1 Commits

Author SHA1 Message Date
1e4a5828f8
docs: bad but in a good way
I've decided (perhaps stupidly) to eschew existing static site
generators and documentation templating systems. It seems fitting to
reinvent the wheel, which is something this project is entirely about
doing. The actual justification is a drama in a few very pathetic
parts:

a) existing documentation tools and static site generators are written
primarily in other programming languages. It feels bad to have a
dependency on a completely separate programming language ecosystem to
build the documentation.

b) existing documentation tools on average do a lot of things I don't
like. Things like trying to haul in google analytics and fonts and in
general having a truckload of javascript jammed in the frontend. The
page should have minimal or (ideally) no javascript at all.

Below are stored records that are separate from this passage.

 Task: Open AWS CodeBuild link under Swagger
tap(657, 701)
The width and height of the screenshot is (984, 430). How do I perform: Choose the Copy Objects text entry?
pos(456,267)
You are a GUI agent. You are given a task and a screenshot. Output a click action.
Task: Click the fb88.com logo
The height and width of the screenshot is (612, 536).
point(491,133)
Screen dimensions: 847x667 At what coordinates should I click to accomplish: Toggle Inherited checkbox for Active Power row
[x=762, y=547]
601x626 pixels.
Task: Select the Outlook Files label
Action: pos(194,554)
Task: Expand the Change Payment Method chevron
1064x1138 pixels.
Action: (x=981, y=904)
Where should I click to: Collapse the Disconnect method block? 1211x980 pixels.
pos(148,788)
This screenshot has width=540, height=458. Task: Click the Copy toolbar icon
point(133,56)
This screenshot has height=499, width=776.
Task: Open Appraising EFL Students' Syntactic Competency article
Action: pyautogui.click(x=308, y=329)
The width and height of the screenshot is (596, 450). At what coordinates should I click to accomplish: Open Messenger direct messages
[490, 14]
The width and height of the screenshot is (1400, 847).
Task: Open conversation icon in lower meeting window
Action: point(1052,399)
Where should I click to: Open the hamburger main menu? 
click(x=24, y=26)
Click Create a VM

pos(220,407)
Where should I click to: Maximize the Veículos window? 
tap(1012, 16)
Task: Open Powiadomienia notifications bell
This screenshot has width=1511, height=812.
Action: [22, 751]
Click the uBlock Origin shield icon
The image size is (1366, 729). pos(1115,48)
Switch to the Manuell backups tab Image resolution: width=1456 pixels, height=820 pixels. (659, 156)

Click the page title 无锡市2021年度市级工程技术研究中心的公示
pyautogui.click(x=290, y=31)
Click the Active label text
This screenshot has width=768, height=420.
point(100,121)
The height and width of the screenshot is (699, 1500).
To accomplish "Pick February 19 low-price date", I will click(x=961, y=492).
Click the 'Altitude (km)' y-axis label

c) modern documentation generators have really standardized on a three
column layout that looks flashy but doesn't make very good use of
space, and I think there's room to experiment with some ideas I've
seen while looking around.

So here we are. The approach being taken is to hand-roll html+css
directly, and that will hopefully converge to something that isn't
garbage. Once that has run its course, I will start considering what
level of automation makes sense to add.

Important takeaways:

1. Modern CSS is absurdly complex. It has had so many features jammed into
it over the years, it's completely nuts. I don't think it's possible
for any single person to store the details of all of it in their head.

2. Using non-tiny fonts takes up a lot of room quite quickly. Even if
you want to have a column larger than 800px, it's very easy to run out
of space quickly.

3. there's more than one way to make a list in ascii.